A Novel Text Structure Feature Extractor for chinese scene text detection and recognition
Scene text information extraction plays an important role in many computer vision applications. Most features in existing text extraction algorithms are only applicable to one text extraction stage (text detection or recognition), which significantly weakens the consistency in an end-to-end system, especially for the complex Chinese texts. To tackle this challenging problem, we propose a novel text structure feature extractor based on a text structure component detector (TSCD) layer and residual network for Chinese texts. Inspired by the three-layer Chinese text cognition model of a human, we combine the TSCD layer and the residual network to extract features suitable for both text extraction stages.

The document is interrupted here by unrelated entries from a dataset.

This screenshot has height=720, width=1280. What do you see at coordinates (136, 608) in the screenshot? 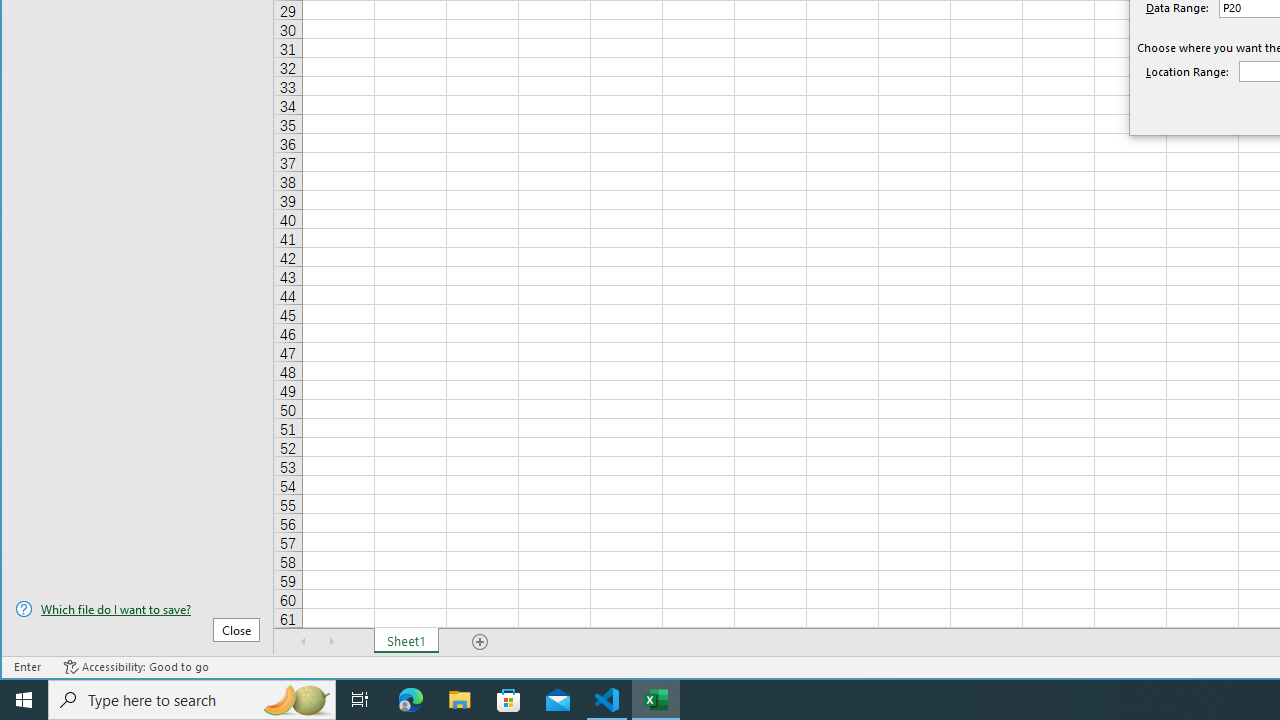
I see `'Which file do I want to save?'` at bounding box center [136, 608].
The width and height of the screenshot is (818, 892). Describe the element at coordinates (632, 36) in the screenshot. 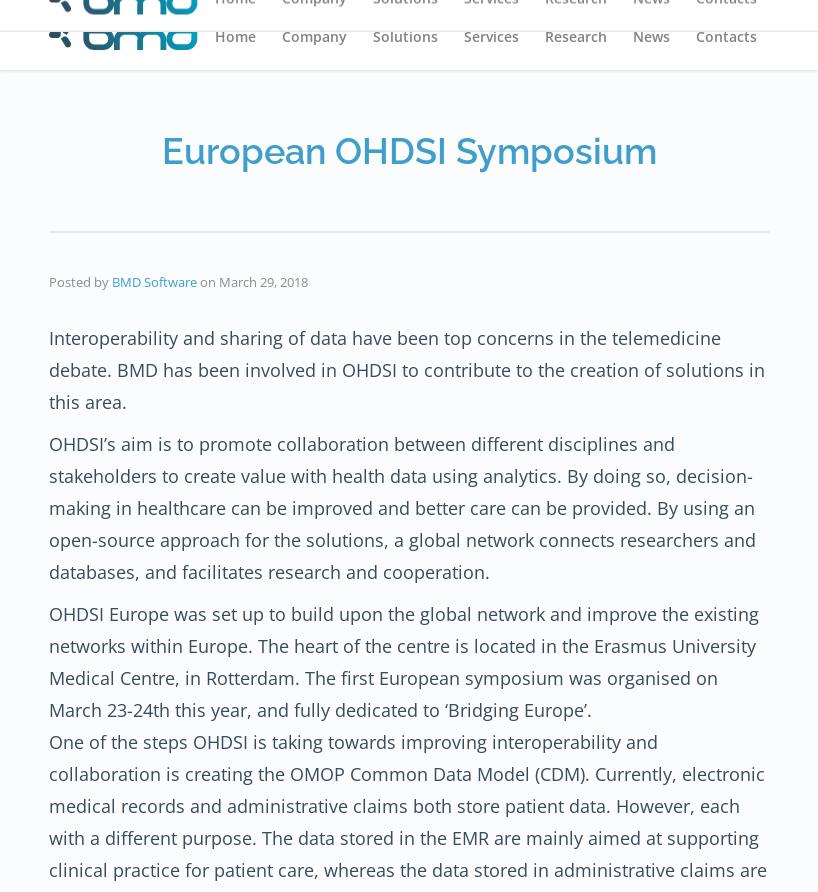

I see `'News'` at that location.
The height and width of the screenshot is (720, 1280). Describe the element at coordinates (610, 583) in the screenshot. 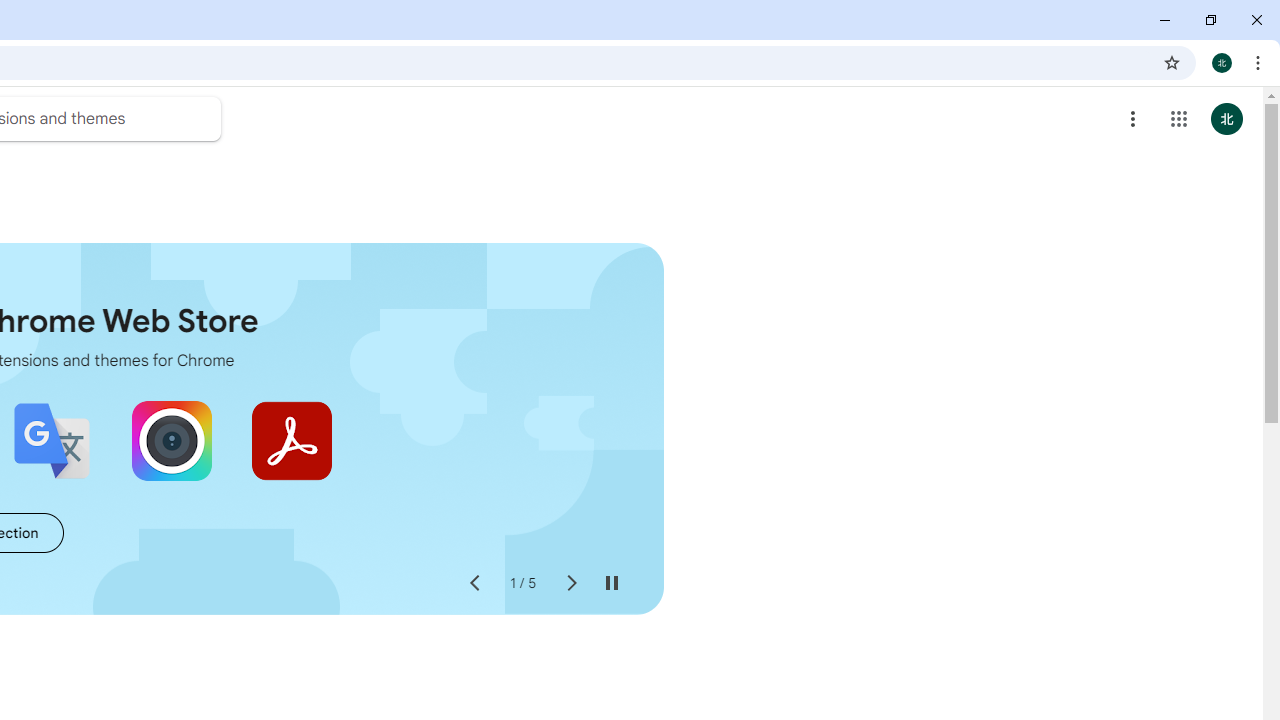

I see `'Pause auto-play'` at that location.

The specialized modeling for Chinese characters in the TSCD layer simulates the key structure component cognition layer in the psychological model. And the residual mechanism in the residual network simulates the key bidirectional connection among the layers in the psychological model. Through the organic combination of the TSCD layer and the residual network, the extracted features are applicable to both text detection and recognition, as humans do. In evaluation, both text detection and recognition models based on our proposed text structure feature extractor achieve great improvements over baseline CNN models. And an end-to-end Chinese text information extraction system is experimentally designed and evaluated, showing the advantage of the proposed feature extractor as a unified feature extractor.
Text structure feature, Chinese text, deep learning, residual network, unified model.